Air Mata Pengantin, Segarkan Tampilan Taman di Rumah

Tanaman ini memiliki nama yang mengharukan, yaitu air mata pengantin. Meski begitu, air mata pengantin memiliki warna mahkota yang cerah, seperti merah atau putih. Tanaman cantik ini berasal dari Meksiko dan masuk ke Indonesia dibawa oleh pihak Belanda. Saat itu, tumbuhan ini terkenal sebagai tanaman hias. Kini, tanaman merambat tersebut sering terlihat memenuhi pergola atau pagar rumah.

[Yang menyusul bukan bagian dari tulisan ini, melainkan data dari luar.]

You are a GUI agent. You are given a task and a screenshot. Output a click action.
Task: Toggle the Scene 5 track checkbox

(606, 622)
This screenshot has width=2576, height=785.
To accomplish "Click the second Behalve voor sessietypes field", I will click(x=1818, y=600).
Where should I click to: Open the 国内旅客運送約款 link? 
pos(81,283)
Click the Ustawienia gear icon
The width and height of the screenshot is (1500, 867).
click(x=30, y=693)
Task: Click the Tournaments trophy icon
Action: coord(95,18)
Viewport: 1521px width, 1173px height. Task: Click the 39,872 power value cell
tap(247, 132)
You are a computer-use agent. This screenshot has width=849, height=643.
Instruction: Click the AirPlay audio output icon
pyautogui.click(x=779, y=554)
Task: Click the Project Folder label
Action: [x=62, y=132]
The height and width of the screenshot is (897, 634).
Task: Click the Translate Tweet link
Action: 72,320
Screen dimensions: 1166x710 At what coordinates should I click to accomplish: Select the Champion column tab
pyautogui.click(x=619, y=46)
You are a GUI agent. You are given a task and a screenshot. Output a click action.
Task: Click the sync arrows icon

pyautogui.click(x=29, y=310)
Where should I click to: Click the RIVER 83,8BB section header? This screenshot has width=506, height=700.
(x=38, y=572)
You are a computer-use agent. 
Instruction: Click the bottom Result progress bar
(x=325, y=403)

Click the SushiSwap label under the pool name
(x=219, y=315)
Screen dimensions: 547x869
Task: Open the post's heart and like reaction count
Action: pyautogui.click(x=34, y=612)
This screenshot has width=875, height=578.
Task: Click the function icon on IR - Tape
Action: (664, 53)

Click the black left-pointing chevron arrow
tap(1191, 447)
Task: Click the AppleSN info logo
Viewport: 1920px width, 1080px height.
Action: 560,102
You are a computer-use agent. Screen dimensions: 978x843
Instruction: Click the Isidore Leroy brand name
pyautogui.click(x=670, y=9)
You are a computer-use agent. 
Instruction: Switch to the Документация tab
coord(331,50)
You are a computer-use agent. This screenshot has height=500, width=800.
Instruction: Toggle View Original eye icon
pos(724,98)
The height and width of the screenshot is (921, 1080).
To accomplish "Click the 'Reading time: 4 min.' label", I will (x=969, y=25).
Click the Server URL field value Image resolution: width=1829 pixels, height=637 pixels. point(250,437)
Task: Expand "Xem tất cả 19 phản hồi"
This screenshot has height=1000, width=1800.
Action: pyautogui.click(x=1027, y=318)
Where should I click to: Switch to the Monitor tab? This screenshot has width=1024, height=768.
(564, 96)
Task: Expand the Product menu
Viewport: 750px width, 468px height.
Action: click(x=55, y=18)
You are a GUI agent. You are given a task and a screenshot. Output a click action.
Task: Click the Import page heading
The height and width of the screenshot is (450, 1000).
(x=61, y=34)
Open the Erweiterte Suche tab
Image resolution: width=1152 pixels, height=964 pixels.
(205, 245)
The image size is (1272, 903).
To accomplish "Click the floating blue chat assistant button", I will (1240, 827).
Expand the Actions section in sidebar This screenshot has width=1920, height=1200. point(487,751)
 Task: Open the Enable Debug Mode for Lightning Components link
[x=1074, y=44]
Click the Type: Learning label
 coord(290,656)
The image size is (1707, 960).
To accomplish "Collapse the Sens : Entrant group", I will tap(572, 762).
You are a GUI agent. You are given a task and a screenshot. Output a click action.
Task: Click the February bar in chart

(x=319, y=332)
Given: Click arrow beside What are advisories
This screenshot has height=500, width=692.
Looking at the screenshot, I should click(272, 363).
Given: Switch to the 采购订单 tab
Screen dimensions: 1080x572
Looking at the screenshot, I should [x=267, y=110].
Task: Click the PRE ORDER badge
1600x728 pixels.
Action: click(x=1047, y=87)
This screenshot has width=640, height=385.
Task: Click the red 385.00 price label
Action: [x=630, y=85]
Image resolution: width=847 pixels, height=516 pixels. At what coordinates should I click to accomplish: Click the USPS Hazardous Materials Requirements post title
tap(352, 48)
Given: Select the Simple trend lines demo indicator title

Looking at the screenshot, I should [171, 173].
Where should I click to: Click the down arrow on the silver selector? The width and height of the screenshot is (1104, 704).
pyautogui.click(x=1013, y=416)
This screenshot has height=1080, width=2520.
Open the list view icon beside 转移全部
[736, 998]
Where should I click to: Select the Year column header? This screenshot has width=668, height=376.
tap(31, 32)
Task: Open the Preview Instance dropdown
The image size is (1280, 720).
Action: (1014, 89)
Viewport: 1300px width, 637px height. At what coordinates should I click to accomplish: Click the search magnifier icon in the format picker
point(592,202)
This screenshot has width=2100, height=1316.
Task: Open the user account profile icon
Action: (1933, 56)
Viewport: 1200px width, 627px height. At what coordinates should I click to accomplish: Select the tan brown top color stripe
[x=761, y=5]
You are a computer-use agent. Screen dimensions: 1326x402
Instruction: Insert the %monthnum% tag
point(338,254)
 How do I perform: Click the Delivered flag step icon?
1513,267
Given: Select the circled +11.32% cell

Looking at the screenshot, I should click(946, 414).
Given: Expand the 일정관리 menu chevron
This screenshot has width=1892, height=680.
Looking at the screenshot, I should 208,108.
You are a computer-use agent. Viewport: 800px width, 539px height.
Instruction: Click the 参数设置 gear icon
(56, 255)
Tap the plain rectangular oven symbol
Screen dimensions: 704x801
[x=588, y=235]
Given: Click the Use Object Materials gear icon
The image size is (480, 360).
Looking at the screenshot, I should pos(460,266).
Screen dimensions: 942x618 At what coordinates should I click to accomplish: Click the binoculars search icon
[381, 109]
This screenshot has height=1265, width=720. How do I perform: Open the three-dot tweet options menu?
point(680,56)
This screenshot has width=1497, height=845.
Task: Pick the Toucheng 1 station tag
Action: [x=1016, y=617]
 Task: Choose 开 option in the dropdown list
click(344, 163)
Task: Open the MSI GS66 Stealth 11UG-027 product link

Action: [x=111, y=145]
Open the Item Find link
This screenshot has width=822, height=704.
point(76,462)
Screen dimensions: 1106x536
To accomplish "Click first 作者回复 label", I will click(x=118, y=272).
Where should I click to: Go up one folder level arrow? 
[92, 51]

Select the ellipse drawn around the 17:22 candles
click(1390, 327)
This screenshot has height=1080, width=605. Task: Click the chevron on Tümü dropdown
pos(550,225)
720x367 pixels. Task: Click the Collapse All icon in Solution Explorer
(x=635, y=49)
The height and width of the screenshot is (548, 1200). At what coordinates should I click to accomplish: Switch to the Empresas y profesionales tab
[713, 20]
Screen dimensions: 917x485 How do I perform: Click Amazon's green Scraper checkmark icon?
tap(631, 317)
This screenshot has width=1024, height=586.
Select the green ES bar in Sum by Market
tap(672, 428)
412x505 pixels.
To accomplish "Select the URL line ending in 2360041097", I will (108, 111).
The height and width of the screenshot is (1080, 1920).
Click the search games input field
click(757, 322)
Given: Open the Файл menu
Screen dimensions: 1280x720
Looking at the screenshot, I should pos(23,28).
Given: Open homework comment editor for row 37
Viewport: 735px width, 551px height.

Memiliki nama Latin Antigonon, tumbuhan ini memiliki tiga spesies, yaitu Antigonon flavescens, A. guatemalense, dan A. leptosus. Di Indonesia, jenis terakhir merupakan yang paling banyak ditemui. Salah satu yang unik dari tanaman ini ialah adanya sebuah alat pada batangnya yang berfungsi untuk membelit media rambatan demi mendukung tegaknya tumbuhan.

grandiflora

Selain itu, batang tumbuhan ini memiliki rusuk yang cukup panjang, yakni 3cm-6cm. Mahkotanya berjumlah lima lembar dengan panjang sekitar 7mm, sementara daunnya berbentuk jantung dengan permukaan yang tidak rata. Selain tampilan visualnya yang cantik, tanaman ini juga terkenal dengan khasiatnya dalam bidang kesehatan, misal, sebagai antidiabetes dan antitrombin.

Tidak sulit untuk memelihara tumbuhan tersebut dalam pekarangan rumah. Hal ini karena air mata pengantin tidak membutuhkan perawatan khusus. Tanaman ini dapat dikembangkan dengan biji, stek, atau cangkok. Air mata pengantin juga dapat dikombinasikan sehingga dapat menghasilkan beragam warna di saat yang bersamaan. Sementara untuk media tanam dapat gunakan campuran pupuk kompos, sekam, dan tanah. Siram secukupnya asal kelembapan tanah terjaga dan pastikan tumbuhan mendapat sinar matahari yang cukup.